Monday, July 30, 2012

I'm writing a life...

I'm writing a list of all the things I want to do. Blogging is right near the very top. It would be at the top but I owe my Nana a letter and there are some things that just need to come first. (Shhhh don't tell her I wrote this post ok?). But the list is not all I'm writing.

“The creative mind plays with the objects it loves.”
-Carl Jung


 This quote came to me via email at the start of July. I hung on to it because I need to be reminded. Reminded that my creative mind is doing shit-all and that's why I'm slowly going bonkers.

Oh my goodness I never realised just how much of my sanity hung on getting to write and make and do. And just how frustrating it is when my time is consumed by life, my habits are poor (non-existant), and I feel I'm producing nothing. It makes my heart tight. It gives me a little nausea. And it leaves me composing blog posts to myself at 4am in the morning when my time would be better spent sleeping. It feels like it has been years since I sat here and wrote from my heart. Wrote the funny stories. Wrote the hard stories.


Then I read this post by The Worlds Strongest Librarian (TWSL) and it totally got me excited! I emailed the link to a friend who I knew would 'get' it and be able to discuss. And then something came up and I got too busy and forgot, till just now. In the post Josh (TWSL) asks:
            
"Are you living the story you imagined?  Do you still imagine?"

I find the concept of my life as a story really exciting. It's strange actually that I never thought of it like this before.
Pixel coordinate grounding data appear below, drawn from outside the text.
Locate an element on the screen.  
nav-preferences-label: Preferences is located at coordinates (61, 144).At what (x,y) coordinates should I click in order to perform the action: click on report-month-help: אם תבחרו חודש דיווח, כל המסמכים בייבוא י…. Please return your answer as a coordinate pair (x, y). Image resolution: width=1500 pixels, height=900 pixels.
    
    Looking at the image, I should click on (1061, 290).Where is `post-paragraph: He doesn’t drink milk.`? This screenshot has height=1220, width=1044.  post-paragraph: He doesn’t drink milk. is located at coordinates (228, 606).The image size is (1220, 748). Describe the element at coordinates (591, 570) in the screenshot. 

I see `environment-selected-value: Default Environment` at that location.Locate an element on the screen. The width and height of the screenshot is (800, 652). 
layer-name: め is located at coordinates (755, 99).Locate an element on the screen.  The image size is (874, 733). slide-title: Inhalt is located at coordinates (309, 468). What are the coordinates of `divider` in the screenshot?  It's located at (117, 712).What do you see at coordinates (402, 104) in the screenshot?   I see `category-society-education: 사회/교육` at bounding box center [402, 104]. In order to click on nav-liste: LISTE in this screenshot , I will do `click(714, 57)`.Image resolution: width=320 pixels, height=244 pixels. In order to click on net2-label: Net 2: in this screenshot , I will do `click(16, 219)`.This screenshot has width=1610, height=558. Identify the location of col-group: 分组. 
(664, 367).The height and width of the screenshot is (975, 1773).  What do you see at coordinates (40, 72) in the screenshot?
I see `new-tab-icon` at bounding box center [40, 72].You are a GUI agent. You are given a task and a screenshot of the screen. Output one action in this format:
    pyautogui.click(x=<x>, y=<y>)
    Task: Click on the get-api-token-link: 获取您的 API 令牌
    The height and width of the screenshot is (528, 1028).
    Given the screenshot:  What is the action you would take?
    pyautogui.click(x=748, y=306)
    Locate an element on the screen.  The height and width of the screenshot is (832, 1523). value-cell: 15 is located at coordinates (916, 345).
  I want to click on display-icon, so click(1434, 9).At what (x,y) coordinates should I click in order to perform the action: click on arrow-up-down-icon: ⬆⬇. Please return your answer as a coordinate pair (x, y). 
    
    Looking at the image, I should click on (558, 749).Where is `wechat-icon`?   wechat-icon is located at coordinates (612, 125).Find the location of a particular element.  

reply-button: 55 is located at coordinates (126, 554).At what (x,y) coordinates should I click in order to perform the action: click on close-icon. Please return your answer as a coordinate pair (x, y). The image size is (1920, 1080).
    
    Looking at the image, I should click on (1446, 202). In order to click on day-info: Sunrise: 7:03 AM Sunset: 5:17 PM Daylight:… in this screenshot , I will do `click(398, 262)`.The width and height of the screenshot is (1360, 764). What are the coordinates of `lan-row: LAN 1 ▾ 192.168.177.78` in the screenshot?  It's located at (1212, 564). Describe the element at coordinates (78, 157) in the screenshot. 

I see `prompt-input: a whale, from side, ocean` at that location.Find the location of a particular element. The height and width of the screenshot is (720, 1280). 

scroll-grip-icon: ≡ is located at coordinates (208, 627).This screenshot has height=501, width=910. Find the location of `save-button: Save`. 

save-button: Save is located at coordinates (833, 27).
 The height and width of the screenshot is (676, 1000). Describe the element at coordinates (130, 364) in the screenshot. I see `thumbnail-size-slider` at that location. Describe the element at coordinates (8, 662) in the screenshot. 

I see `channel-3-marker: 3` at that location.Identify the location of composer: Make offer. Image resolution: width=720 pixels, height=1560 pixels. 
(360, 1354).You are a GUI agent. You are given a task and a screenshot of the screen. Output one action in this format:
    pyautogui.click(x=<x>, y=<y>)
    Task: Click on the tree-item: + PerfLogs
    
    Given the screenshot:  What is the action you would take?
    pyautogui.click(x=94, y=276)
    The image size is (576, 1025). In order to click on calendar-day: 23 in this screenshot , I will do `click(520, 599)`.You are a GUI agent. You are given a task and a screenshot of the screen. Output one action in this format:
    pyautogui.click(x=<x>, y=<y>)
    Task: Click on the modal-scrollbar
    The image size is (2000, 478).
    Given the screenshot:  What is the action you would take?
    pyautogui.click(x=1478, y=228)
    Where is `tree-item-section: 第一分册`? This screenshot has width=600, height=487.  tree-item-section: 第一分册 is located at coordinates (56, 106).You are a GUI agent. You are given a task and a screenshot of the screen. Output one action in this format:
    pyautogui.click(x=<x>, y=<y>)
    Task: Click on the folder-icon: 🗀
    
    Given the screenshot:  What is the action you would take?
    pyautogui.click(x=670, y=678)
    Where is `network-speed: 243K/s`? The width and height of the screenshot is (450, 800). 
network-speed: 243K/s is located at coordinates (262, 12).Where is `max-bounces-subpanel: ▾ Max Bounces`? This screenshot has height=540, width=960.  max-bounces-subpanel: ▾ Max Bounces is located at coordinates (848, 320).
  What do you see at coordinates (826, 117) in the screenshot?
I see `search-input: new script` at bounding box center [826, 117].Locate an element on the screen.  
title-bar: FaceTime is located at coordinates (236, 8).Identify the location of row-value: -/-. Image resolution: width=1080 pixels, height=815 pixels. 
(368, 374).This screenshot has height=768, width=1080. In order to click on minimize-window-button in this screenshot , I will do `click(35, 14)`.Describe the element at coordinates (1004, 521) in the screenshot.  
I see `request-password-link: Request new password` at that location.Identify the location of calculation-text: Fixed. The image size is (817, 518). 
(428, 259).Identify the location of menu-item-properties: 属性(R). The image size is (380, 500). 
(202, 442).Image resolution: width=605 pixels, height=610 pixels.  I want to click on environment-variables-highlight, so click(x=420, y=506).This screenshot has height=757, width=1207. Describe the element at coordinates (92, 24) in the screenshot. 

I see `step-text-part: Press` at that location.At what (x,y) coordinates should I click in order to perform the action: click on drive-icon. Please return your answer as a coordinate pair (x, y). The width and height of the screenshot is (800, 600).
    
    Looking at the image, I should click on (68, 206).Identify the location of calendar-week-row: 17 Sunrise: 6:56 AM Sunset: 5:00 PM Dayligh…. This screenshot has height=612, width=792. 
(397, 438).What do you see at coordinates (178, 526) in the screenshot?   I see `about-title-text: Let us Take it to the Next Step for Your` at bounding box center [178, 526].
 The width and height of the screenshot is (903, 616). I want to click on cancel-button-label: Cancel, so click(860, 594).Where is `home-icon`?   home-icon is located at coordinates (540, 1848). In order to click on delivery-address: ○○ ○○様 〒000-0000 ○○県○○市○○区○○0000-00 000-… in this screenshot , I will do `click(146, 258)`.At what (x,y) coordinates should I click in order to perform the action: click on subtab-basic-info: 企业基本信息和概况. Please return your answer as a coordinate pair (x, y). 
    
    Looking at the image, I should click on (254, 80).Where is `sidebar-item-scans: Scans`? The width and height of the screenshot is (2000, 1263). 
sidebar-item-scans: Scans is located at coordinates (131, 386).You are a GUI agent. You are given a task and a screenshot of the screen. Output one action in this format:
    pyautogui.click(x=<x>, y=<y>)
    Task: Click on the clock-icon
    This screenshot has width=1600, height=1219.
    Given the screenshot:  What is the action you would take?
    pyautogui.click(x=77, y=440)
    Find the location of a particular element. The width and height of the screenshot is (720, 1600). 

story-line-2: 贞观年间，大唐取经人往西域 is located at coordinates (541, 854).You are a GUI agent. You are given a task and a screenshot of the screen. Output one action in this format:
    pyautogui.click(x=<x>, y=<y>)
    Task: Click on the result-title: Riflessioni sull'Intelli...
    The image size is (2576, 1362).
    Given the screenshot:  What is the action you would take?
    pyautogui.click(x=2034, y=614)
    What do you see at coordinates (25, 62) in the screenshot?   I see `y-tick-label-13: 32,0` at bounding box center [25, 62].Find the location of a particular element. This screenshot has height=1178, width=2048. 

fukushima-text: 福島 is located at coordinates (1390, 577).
I mean lets face it I am my family's story teller! 

If my life is a story- and lets face it- it has the makings of an epic: Romance, tragedy, adventure and a damn lot of comedy. Then I'm creating everyday. 

From the moment I wake up each morning I am crafting a life well lived. Everyday my creative mind has the opportunity to play with an object that I love- my life. Some days I don't love it- but it's all part of the story. And if it's not a life well-lived then I have the opportunity to rewrite, to edit and recreate, re-imagine every day- every moment really. How cool is that?!